Work request:
Copy exactly the run of lines that begins at the line with "FAQs (524, 2358)" and ends at the final line of the entries.
START Supplied entries
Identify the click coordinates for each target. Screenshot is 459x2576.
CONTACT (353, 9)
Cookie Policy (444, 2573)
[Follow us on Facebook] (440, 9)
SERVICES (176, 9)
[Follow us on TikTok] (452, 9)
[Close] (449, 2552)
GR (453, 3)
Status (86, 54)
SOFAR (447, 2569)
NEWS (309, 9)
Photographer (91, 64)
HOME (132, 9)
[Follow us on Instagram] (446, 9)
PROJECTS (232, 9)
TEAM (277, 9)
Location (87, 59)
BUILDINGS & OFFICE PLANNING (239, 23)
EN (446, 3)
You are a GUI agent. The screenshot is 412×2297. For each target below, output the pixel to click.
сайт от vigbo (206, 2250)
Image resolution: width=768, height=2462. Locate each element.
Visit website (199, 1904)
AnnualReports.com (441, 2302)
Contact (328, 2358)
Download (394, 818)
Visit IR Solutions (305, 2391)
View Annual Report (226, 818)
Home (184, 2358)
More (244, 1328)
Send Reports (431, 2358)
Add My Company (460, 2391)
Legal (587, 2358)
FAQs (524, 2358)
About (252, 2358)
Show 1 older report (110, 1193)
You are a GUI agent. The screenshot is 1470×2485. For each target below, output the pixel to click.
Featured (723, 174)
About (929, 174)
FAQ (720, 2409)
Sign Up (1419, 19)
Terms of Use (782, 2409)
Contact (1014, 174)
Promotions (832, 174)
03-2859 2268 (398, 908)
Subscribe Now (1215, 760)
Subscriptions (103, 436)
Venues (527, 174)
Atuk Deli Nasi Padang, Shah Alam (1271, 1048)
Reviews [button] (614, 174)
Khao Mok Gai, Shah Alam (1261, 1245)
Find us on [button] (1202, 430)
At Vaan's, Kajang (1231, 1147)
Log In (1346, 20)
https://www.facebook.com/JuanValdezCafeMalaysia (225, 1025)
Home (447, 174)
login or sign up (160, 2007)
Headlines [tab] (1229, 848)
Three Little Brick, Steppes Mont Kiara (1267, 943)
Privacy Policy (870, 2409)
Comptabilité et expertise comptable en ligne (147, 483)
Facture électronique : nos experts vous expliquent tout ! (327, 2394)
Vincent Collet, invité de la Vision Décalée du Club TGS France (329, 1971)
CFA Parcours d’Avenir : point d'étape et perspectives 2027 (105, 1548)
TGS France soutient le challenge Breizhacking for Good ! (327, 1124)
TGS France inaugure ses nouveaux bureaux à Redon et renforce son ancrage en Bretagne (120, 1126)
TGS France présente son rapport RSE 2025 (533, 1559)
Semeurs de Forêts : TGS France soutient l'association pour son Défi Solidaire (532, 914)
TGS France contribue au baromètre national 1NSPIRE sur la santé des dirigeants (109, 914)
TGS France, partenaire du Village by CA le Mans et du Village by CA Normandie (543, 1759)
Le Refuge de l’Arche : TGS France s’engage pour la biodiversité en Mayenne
END Supplied entries
Output for this exercise:
FAQs (524, 2358)
About (252, 2358)
Show 1 older report (110, 1193)
You are a GUI agent. The screenshot is 1470×2485. For each target below, output the pixel to click.
Featured (723, 174)
About (929, 174)
FAQ (720, 2409)
Sign Up (1419, 19)
Terms of Use (782, 2409)
Contact (1014, 174)
Promotions (832, 174)
03-2859 2268 (398, 908)
Subscribe Now (1215, 760)
Subscriptions (103, 436)
Venues (527, 174)
Atuk Deli Nasi Padang, Shah Alam (1271, 1048)
Reviews [button] (614, 174)
Khao Mok Gai, Shah Alam (1261, 1245)
Find us on [button] (1202, 430)
At Vaan's, Kajang (1231, 1147)
Log In (1346, 20)
https://www.facebook.com/JuanValdezCafeMalaysia (225, 1025)
Home (447, 174)
login or sign up (160, 2007)
Headlines [tab] (1229, 848)
Three Little Brick, Steppes Mont Kiara (1267, 943)
Privacy Policy (870, 2409)
Comptabilité et expertise comptable en ligne (147, 483)
Facture électronique : nos experts vous expliquent tout ! (327, 2394)
Vincent Collet, invité de la Vision Décalée du Club TGS France (329, 1971)
CFA Parcours d’Avenir : point d'étape et perspectives 2027 (105, 1548)
TGS France soutient le challenge Breizhacking for Good ! (327, 1124)
TGS France inaugure ses nouveaux bureaux à Redon et renforce son ancrage en Bretagne (120, 1126)
TGS France présente son rapport RSE 2025 (533, 1559)
Semeurs de Forêts : TGS France soutient l'association pour son Défi Solidaire (532, 914)
TGS France contribue au baromètre national 1NSPIRE sur la santé des dirigeants (109, 914)
TGS France, partenaire du Village by CA le Mans et du Village by CA Normandie (543, 1759)
Le Refuge de l’Arche : TGS France s’engage pour la biodiversité en Mayenne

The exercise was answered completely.